Liz began performing poetry in the 1970s and her first collection of poems Memo for Spring won a Scottish Arts Council Book Award. She has since published numerous award-winning poetry collections, including The Colour of Black and White and Dreaming Frankenstein.
Liz uses Scots in various poems and is a champion of the aural and oral tradition of poetry reading. Her work also draws frequently upon aspects of Scottish history and culture.
Liz’s writing often reveals her roots in the West Central Scots dialect area. This is a large area, encompassing Scotland’s biggest city and many of its largest towns and its dialect shows great variety from place to place.
James Kirk
Founding member of Orange Juice, James Kirk has continued to create and make music in various forms. Currently, with a truckload of songs in the wings, expect a new release and gigs sometime in 2022.
Ciara MacLaverty
Ciara MacLaverty was born in Belfast, grew up on Islay and lives in Glasgow. She has published short stories and two pamphlets of poetry - Seats for Landing and Past Love in the Museum of Transport. In 2006, 'Peeled' was selected by Janice Galloway as one of 'The Best Scottish Poems of The Year.' A New Writer's Award from the Scottish Book Trust followed in 2017. Commissions include poetry for Scottish Opera and Edinburgh Book Festival. She's been blogging for twenty years and is currently working on a memoir.
The Times Literary Supplement described her as 'a born enthusiast.'
Antonia Abbot
Antonia Abbot is a writer, poet and spoken word artist based in the southside of Glasgow. She has three daughters and started her writing career after the birth of her first child. Her children serve as a constant inspiration for much of her work which contains a deep connection to motherhood but also looks at the human condition as a whole. She shows an ability to reach into the psyche and evoke an emotional response through her writing, much of which is a reaction to events that influence her and the world around her.
Eugene Kelly
(The Vaselines, Captain America & Eugenius)
photo © Niall Webster
Warren McIntyre
(Starry Skies, Ducks, Moondials)
Thi Wurd
Andrew Cattanach is a Glasgow-based writer and editor. He has published fiction in thi wurd, New Writing Scotland and Gutter magazine. A graduate of The Glasgow School of Art, he is a former reviewer and editor for The Skinny and gets by working as a freelance copy writer and magazine editor.
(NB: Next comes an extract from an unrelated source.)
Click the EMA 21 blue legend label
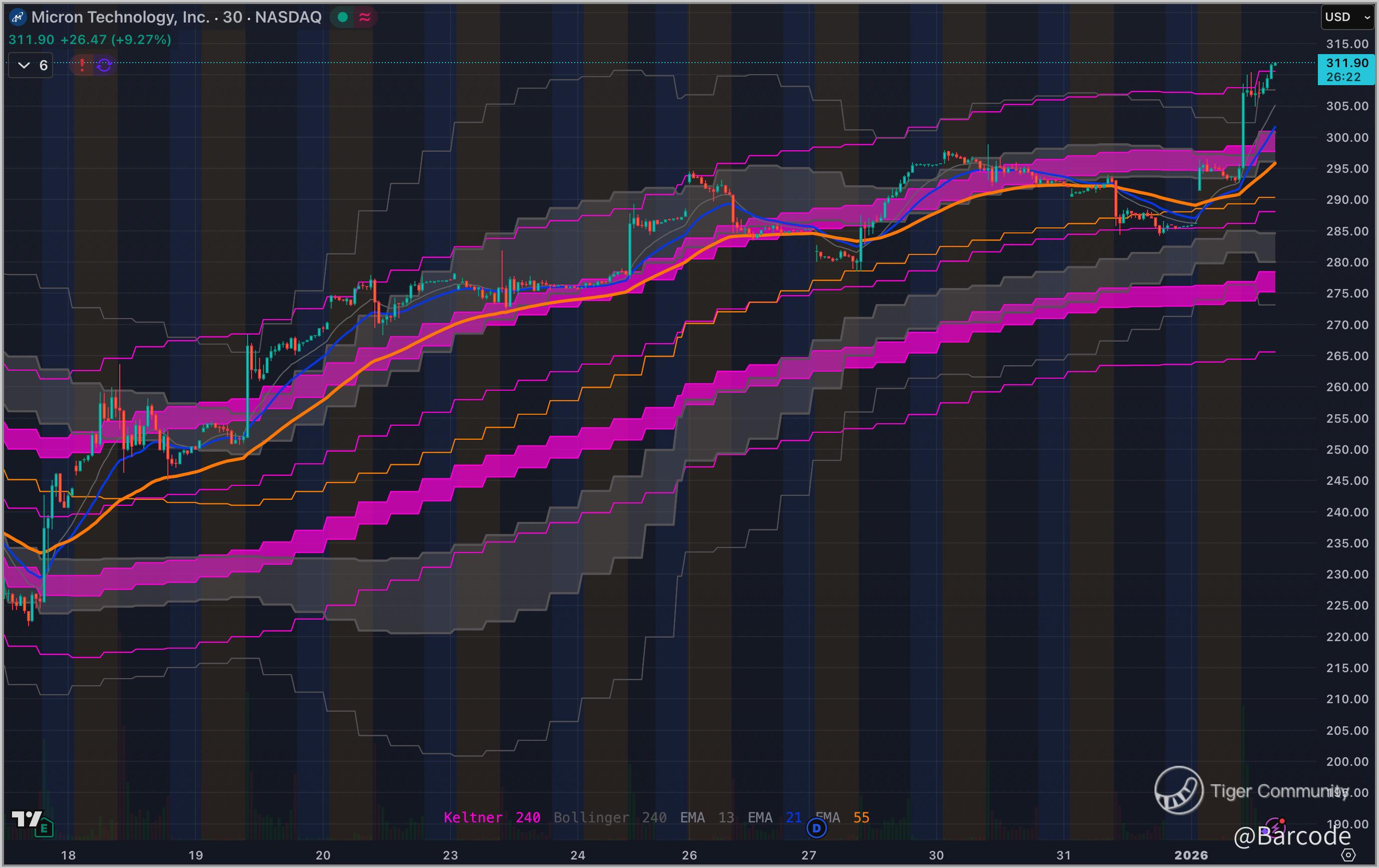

Alan McMunnigall was born in Glasgow. He is editor at thi wurd, which he founded in 2006 as a platform to put on literary events and support writers. Eventually thi wurd grew into an indie publisher that produces its own literary art, publishing an array of new and established writers/artists in book and magazine form.
Brendan Breslin was born in Glasgow in 1988. He studied an MA (Hons) Liberal Arts Literature degree at the University of Glasgow. His most recent fiction appeared in The Common Breath’s The Middle of a Sentence anthology (2020). He currently lives in Dumfries.
Gill Davies is a writer and radio producer from Helensburgh who lives on the loudest street in Glasgow. Her short stories have been published in thi wurd and From Glasgow to Saturn. Gill writes for the travel blog Spotted by Locals.
Kate McAllan is an artist and writer, based in Glasgow. She studied drawing and painting at the Edinburgh College of Art. Kate is a member of thi wurd. She is currently developing an illustrated collection of her short stories.
Katie Paterson is a writer from Glasgow. She completed a Literature RMA at Amsterdam University in 2015 and, after a stint in London, returned to Glasgow, joining thi wurd in 2018. She now works as a freelance content and copywriter.